Si les américains de Tortoise ont montré qui étaient les patrons du genre avec Beacons Of Ancestorship il y a 2 ans, le petit lutin Mogwai a lui été distrait par les autres tout en conservant ses tics. Malgré les bonnes idées d’arrangement sorties d’une hype rafraichissante (Mexican Grand Prix, George Square Thatcher Death Party), il peine à prendre plus de distances avec son passé. Un riff de guitare, rejoint petit à petit par les autres instruments, et hop, c’est emballé. Lorsque la mélodie est de qualité notable, on se surprend à réécouter plusieurs fois un morceau pas si incroyable que ça (White Noise, Rano Pano, San Pedro). Le reste est sans intérêt. Trop chiant, trop éculé, trop m’as-tu-vu-en-train-de-faire-de-la-musique-profonde.

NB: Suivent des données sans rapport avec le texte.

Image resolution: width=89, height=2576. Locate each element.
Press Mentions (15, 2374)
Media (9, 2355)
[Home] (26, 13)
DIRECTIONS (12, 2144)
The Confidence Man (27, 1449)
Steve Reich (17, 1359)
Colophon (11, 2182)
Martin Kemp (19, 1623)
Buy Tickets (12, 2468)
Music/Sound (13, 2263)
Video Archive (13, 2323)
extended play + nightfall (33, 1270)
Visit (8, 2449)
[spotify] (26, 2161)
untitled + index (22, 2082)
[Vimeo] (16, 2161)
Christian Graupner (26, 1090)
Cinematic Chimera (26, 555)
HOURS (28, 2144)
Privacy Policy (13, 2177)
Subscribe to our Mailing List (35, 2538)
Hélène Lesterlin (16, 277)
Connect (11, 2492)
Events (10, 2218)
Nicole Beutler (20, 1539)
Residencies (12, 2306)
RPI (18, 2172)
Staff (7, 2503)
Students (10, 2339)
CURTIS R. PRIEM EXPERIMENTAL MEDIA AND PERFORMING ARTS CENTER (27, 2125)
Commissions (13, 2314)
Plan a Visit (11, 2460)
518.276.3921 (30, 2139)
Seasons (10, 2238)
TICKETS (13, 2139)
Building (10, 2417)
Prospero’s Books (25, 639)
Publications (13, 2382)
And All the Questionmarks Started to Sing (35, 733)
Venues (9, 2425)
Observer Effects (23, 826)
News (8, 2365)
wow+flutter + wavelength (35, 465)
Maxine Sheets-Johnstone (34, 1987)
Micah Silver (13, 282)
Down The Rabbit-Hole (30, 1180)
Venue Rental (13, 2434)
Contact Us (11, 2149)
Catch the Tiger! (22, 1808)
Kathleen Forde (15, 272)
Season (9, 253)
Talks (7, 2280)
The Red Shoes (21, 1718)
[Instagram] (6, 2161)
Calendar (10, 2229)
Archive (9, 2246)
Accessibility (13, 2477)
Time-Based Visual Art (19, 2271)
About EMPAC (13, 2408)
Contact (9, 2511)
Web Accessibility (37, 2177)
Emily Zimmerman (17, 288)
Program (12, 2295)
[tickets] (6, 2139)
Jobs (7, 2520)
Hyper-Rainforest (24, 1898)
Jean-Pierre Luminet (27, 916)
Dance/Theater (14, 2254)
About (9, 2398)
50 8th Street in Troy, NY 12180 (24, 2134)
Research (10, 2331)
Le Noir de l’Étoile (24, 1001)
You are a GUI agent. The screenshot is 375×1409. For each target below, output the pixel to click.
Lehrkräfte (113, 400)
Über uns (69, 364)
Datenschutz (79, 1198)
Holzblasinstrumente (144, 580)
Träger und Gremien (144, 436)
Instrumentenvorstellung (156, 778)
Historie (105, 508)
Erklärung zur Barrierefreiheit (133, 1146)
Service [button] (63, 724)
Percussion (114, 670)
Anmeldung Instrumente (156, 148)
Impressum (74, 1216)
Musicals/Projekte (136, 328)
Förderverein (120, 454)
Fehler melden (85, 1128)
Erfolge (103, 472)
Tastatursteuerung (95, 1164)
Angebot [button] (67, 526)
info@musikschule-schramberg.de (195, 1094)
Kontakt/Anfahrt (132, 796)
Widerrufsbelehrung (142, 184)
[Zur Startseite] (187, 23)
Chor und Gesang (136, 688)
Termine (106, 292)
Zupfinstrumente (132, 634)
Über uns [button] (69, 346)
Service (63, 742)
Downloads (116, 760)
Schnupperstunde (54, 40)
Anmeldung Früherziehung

Le schéma évolutif des morceaux est tellement calculé d’avance qu’on ne sait même plus pourquoi on parle d’évolution. Le lutin se joue de nous comme il se joue de lui-même, et se met presque au même niveau que tout ceux qui l’ont maintes fois copié jusqu’à aujourd’hui. La musique de Mogwai est formatée et n’a plus grand chose à offrir. La seule chose qui pourrait la sauver est de reprendre l’idée naissante dans les pistes Mexican Grand Prix et George Square Thatcher Death party : du chant. Leur royaume pour du chant.

Hardcore Will Never Die, But You Will. Bah même pas mort d’abord. On pourrait plutôt le renommer Hardcore Will Never Die, But Mogwai Is, cela serait plus approprié. De leur côté, à moins d’avoir une idée géniale, Mogwai feraient mieux de s’arrêter là.